REQUIREMENT 1: Extract the passage of the typewriter shop text that opens with the words containing "He was wrong." and closes with "but it’s enough.", copying it verbatim.

PAGE EXCERPT:
^^^^

Forty years ago, the shop was at the top of its game. But during the ’90s, as computers became more affordable, fewer customers bought typewriters or needed them repaired. Many typewriter stores went out of business. Berkeley Typewriter laid off some staff and managed to remain open by offering services like printer, photocopier and fax repair. Banuelos is the store’s only remaining technician who knows how to fix typewriters. He never learned how to type on a computer and for a time he worried that the typewriter industry would soon disappear.
He was wrong. In the last few years, both typewriter sales and repairs have increased at the store. Berkeley Typewriter experienced an increase in overall sales in 2011, moving about two or three a week. It’s not like the olden days, Banuelos said, but it’s enough.
Most of the typewriters that he sells or takes in are manual machines made between the early 1900s and the 1960s. The dozen or so brands displayed in Banuelos’ front window read like a row of multicolored tombstones: Royal, Remington, Underwood, Smith-Corona, Olivetti, Corona, Adler, Oliver.
Banuelos, who started working at the store 44 years ago, when he was in high school, isn’t surprised by the recent bump in interest. Typewriters are beautiful objects, he said. People want to buy them.
“We have customers all the time,” he said. “[It’s] somebody’s birthday, somebody’s anniversary, or somebody in love with a young boyfriend.” To want a typewriter, you have to be a bit of a romantic, he added, “and besides, they’re cool.” They can also be a relief from computers and the distractions of the Internet. “They want a machine that has to be old, unique and nice,” Banuelos said. “Why? Because of this. The click, click, click. They want that.”
Some customers bought machines years ago and still come in for repairs. Others used one when they were young and are nostalgic. But most of the customers are typewriter newbies, many of them in their 20s. Typewriters are never going to be a home or office mainstay again, but they’ve found new fans among hipsters who are repurposing them for the digital age.

^^^^

GIVEN DATA:
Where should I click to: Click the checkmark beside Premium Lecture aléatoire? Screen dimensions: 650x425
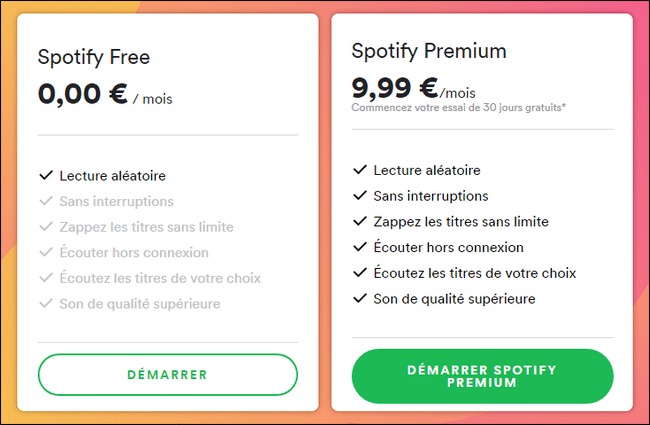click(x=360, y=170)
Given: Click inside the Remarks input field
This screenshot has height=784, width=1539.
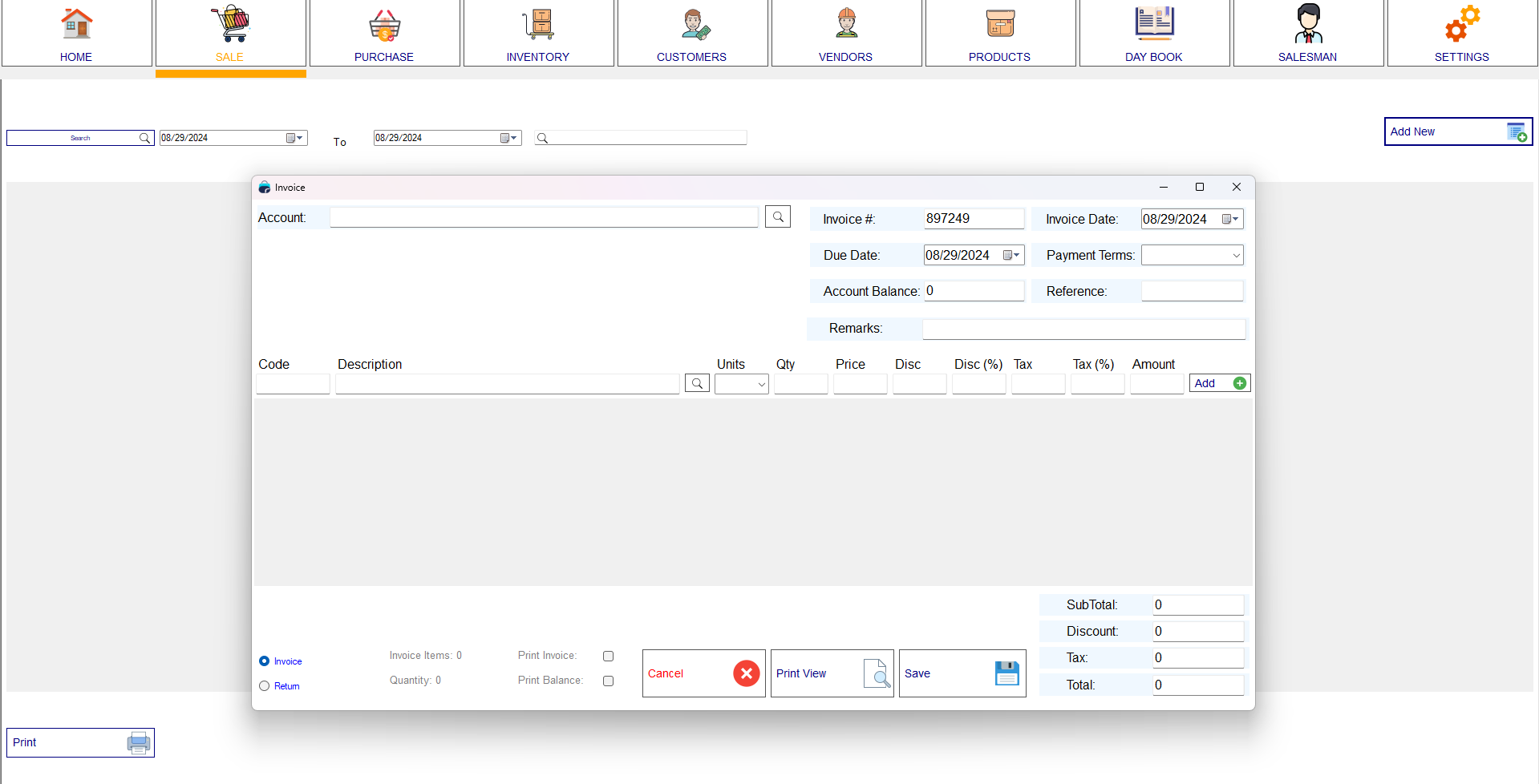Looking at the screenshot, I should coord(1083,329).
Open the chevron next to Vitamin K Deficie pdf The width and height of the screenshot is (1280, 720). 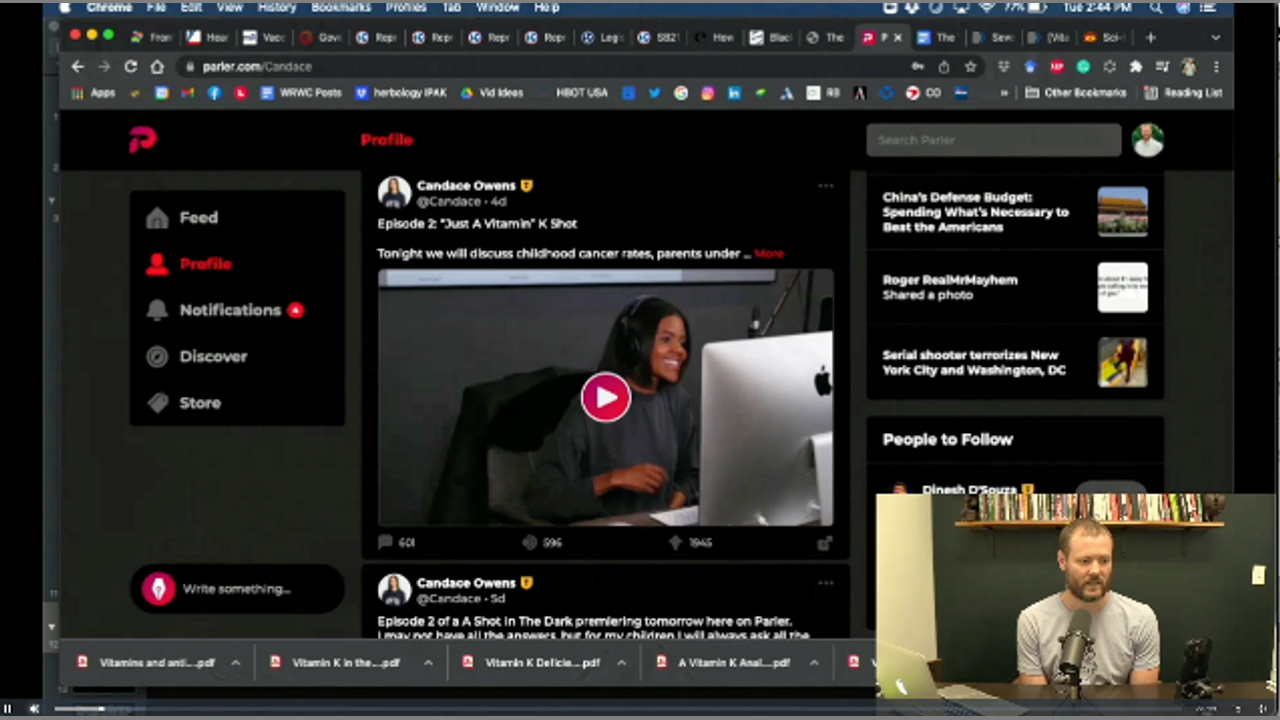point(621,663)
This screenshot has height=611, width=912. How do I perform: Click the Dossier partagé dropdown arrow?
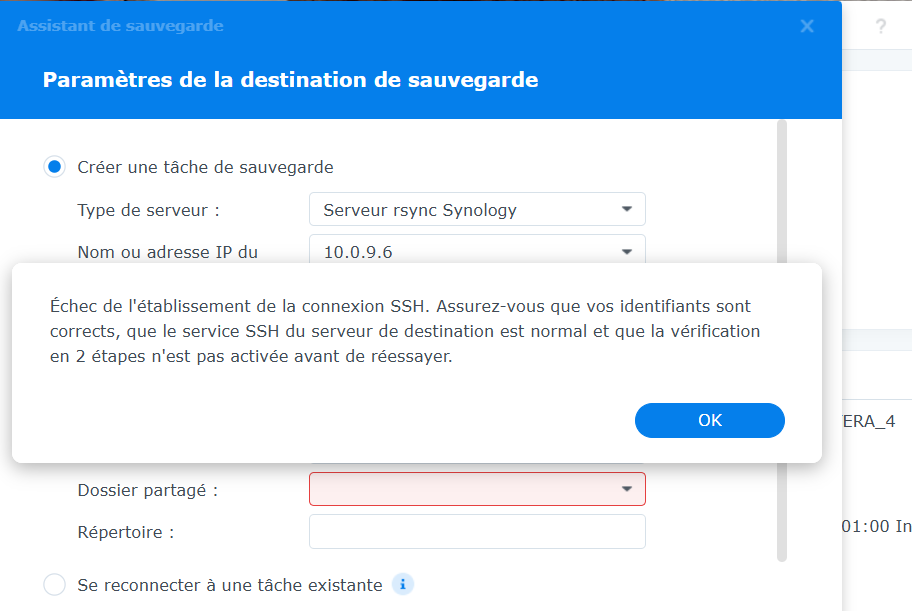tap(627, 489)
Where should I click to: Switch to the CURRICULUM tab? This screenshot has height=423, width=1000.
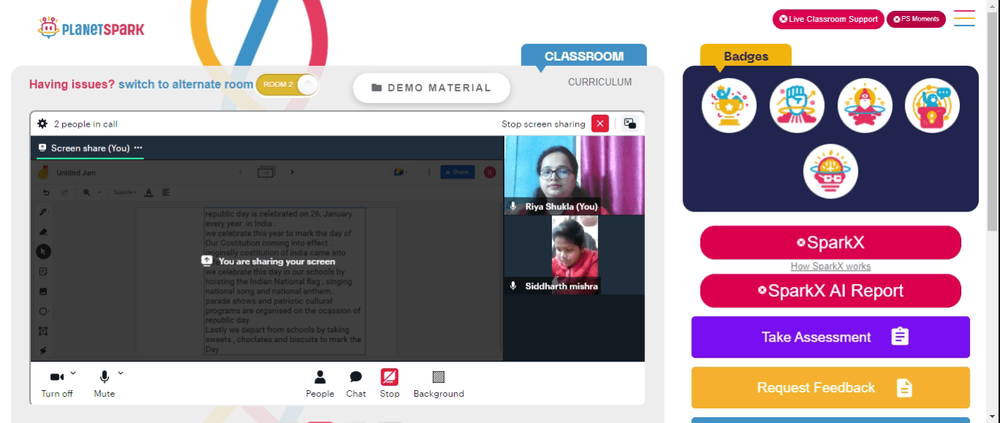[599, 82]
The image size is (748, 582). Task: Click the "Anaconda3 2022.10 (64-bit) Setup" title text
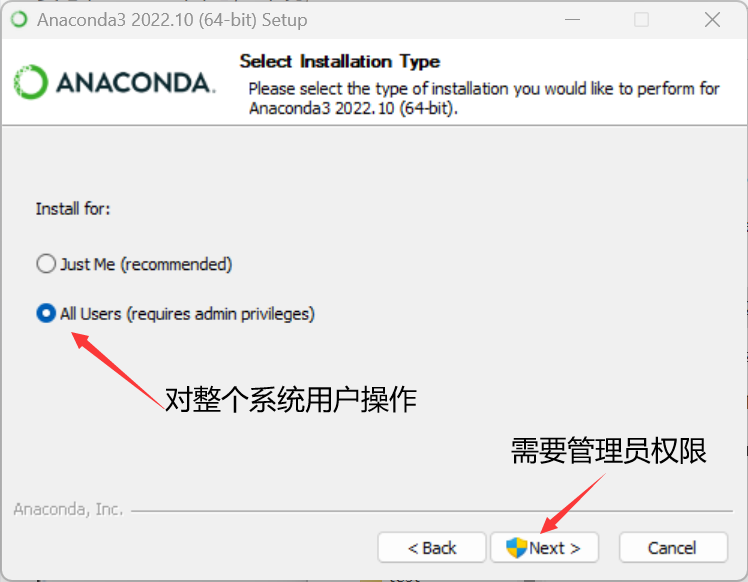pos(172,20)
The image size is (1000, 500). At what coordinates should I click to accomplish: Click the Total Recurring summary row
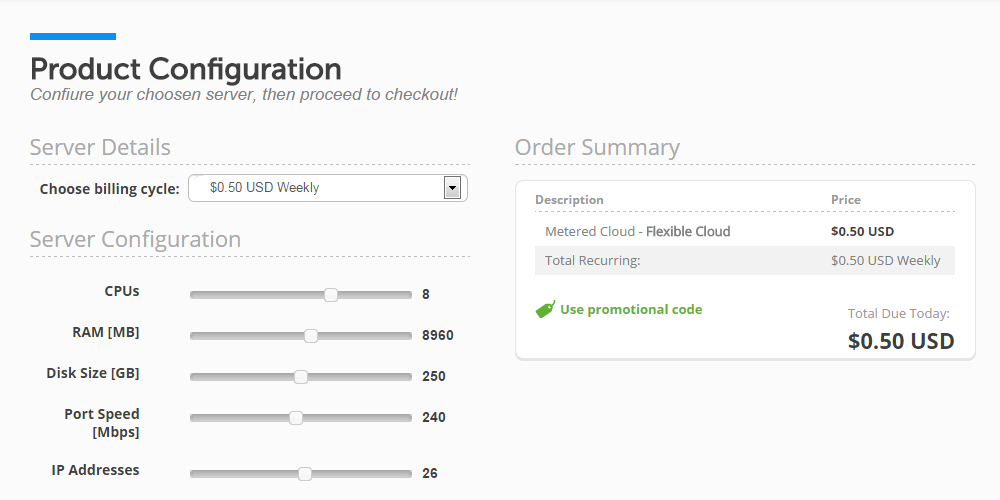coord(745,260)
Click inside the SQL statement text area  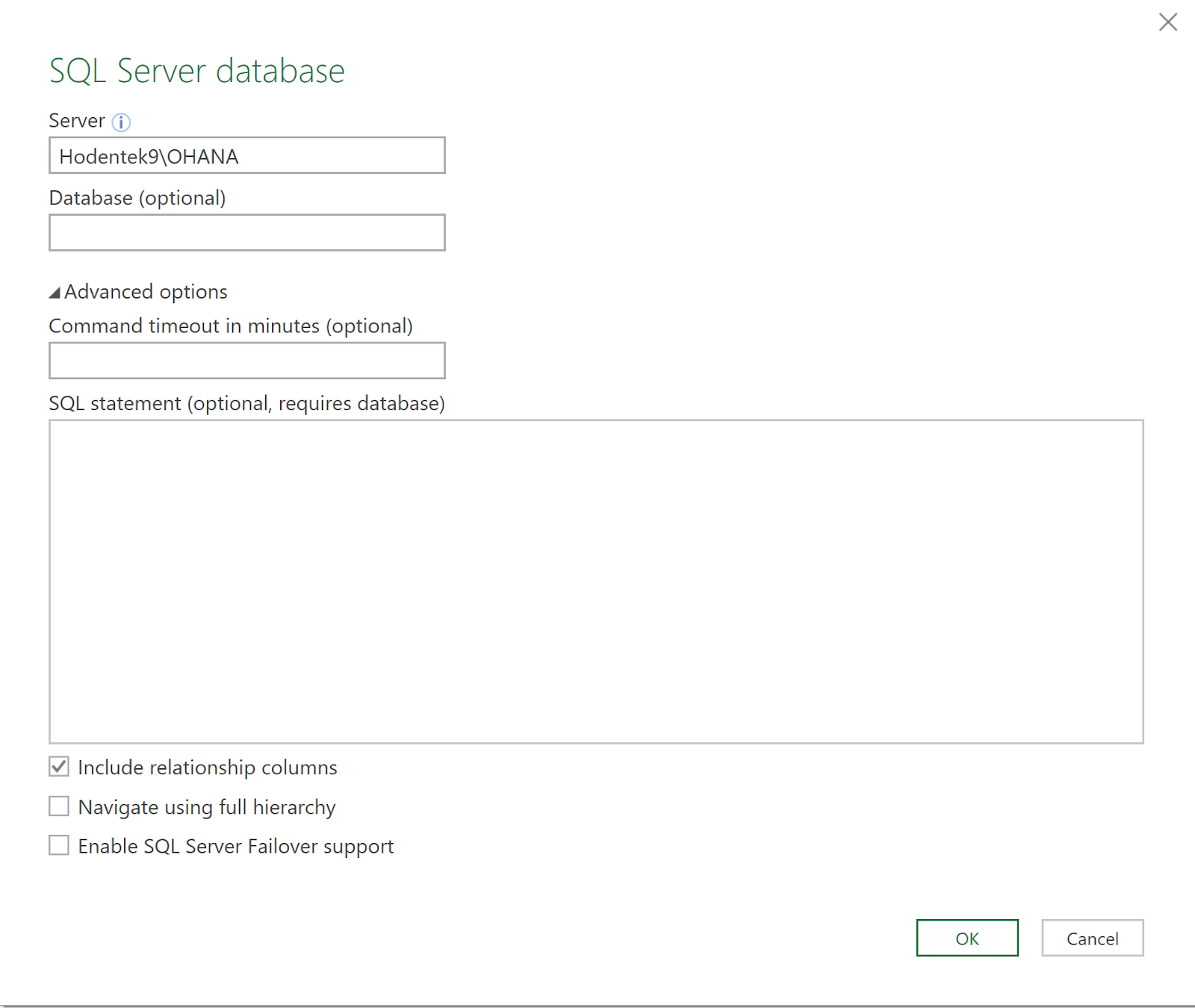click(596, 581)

^^^^

REQUIREMENT 2: In the records, update the part that opens with the line containing "Where should I click to: Switch" and closes with the line containing "pos(172,20)" by replacing "title text" with "heading" and leaving everything else unchanged. Give only those lines, without the pictures.

COMPLETE ANSWER 1:
He was wrong. In the last few years, both typewriter sales and repairs have increased at the store. Berkeley Typewriter experienced an increase in overall sales in 2011, moving about two or three a week. It’s not like the olden days, Banuelos said, but it’s enough.

COMPLETE ANSWER 2:
Where should I click to: Switch to the CURRICULUM tab? This screenshot has height=423, width=1000.
[599, 82]
The image size is (748, 582). Task: Click the "Anaconda3 2022.10 (64-bit) Setup" heading
pos(172,20)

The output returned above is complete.